-------- Listing

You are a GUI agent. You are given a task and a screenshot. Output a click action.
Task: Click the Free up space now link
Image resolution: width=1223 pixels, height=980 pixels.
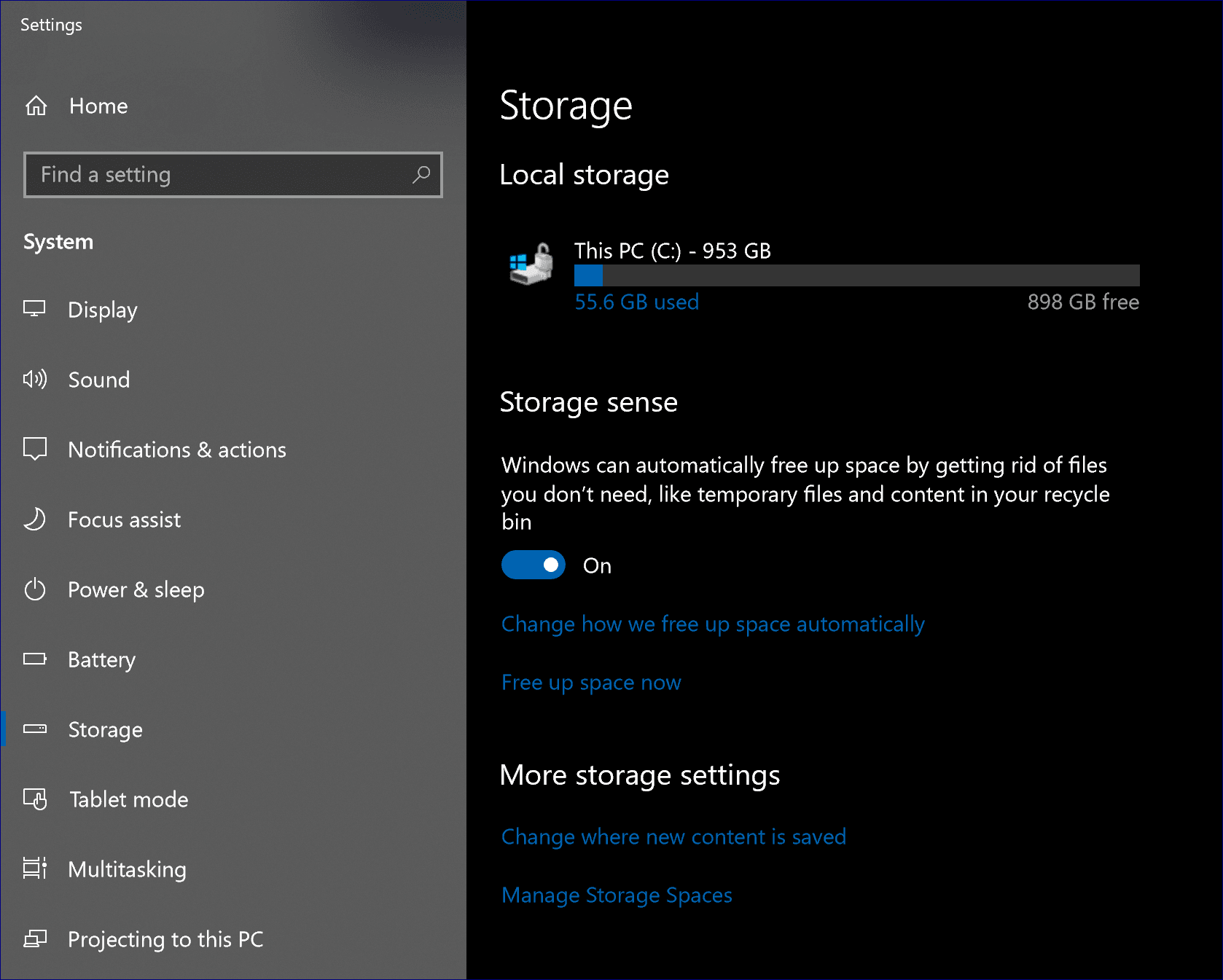[x=590, y=683]
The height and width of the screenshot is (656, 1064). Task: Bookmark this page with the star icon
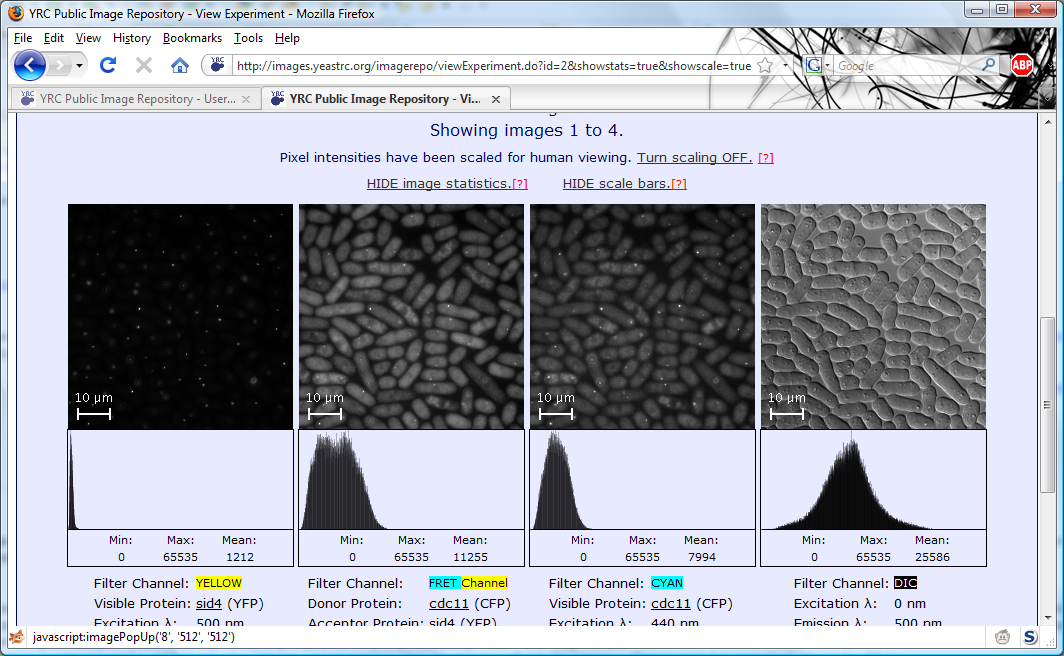click(765, 66)
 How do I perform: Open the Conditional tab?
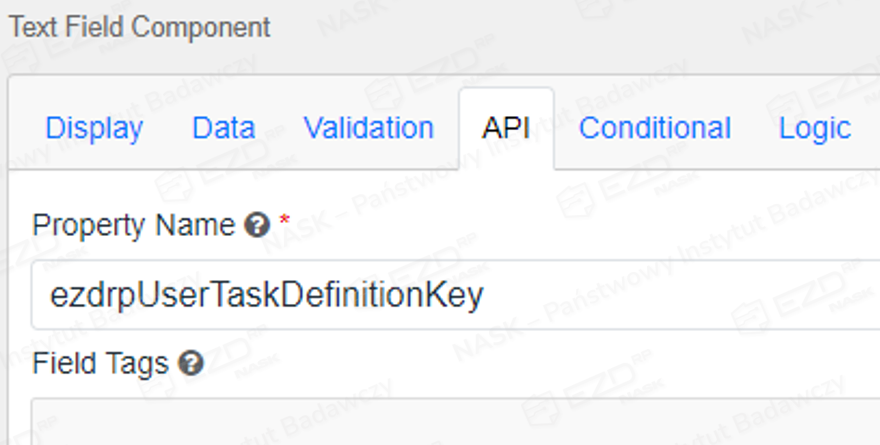(655, 128)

----------------

### What needs to be done
Rewrite all of the entries, substituting "screen capture" for each occurrence of "screenshot" and keeping everything else the same. Omit the pictures from your answer.

### Full answer
You are a GUI agent. You are given a task and a screen capture. Output a click action.
Task: Click the Free up space now link
Image resolution: width=1223 pixels, height=980 pixels.
[x=590, y=683]
The height and width of the screen capture is (656, 1064). Task: Bookmark this page with the star icon
click(765, 66)
 How do I perform: Open the Conditional tab?
(655, 128)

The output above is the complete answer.